**TASK STATEMENT**
Your copy must start with the line containing "Instruction: Click the" and end with the last line of the entries, matching them exactly and leaving out every picture.

**EXTRACTED INFORMATION**
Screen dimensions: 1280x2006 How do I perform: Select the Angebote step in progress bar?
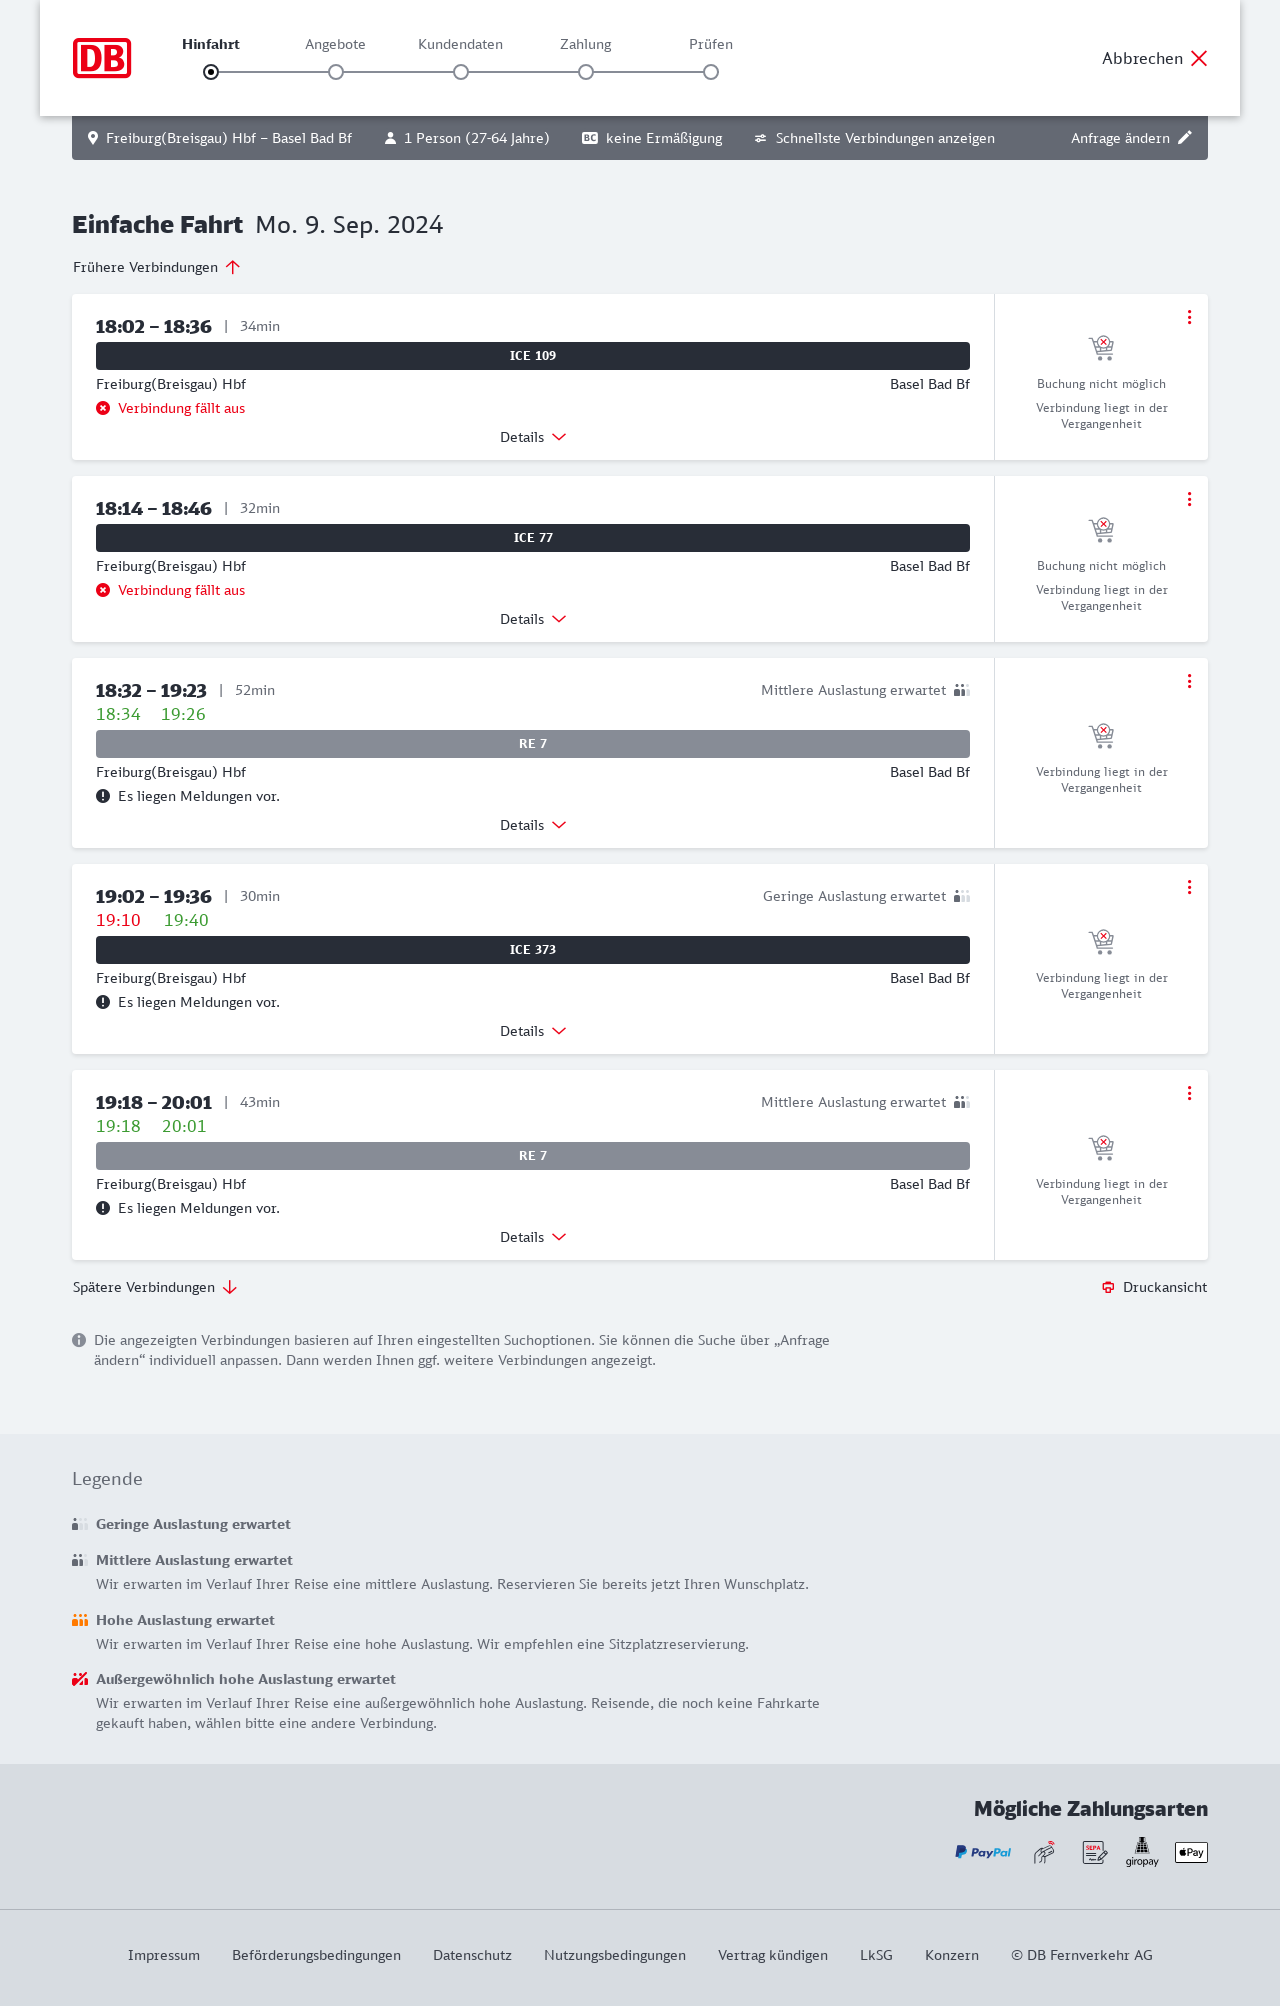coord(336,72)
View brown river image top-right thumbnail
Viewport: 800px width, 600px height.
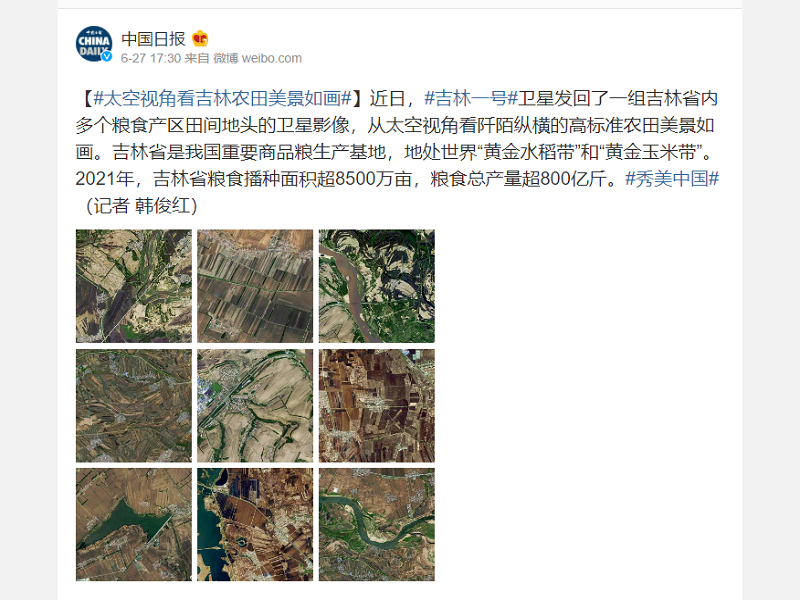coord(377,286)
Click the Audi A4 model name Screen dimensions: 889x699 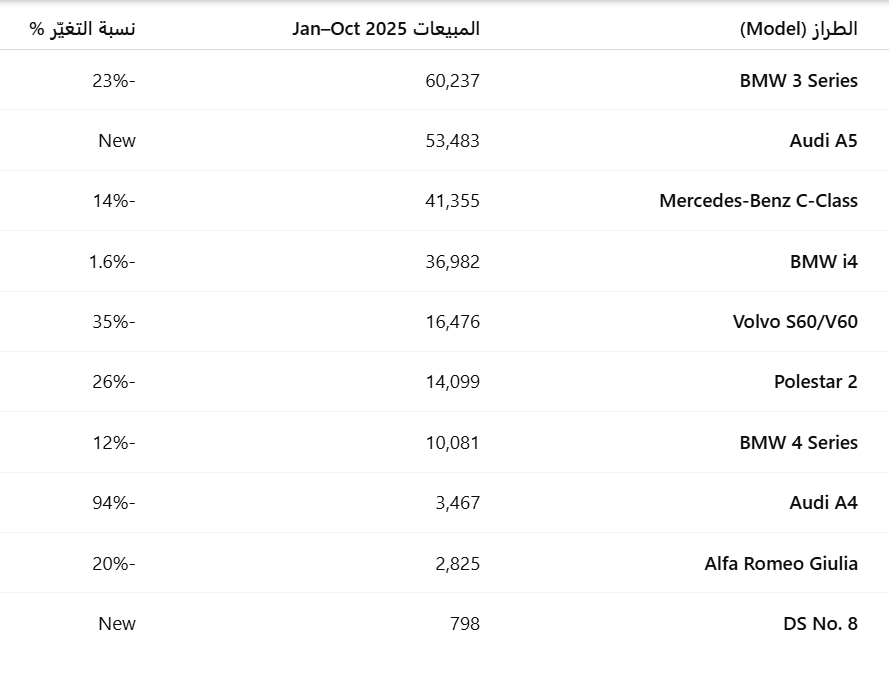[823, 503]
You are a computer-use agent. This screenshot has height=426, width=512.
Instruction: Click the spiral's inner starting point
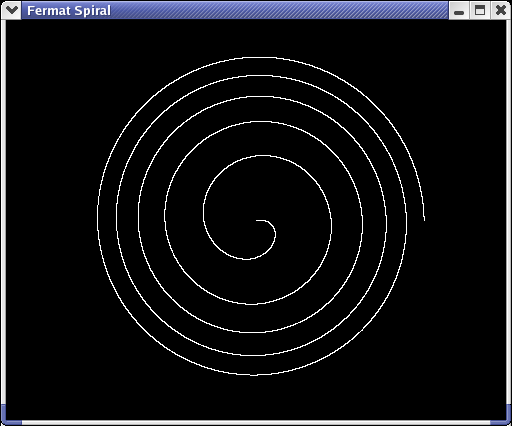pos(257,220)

**ANSWER TO THIS TASK**
Instruction: Click the spiral's inner starting point
pos(257,220)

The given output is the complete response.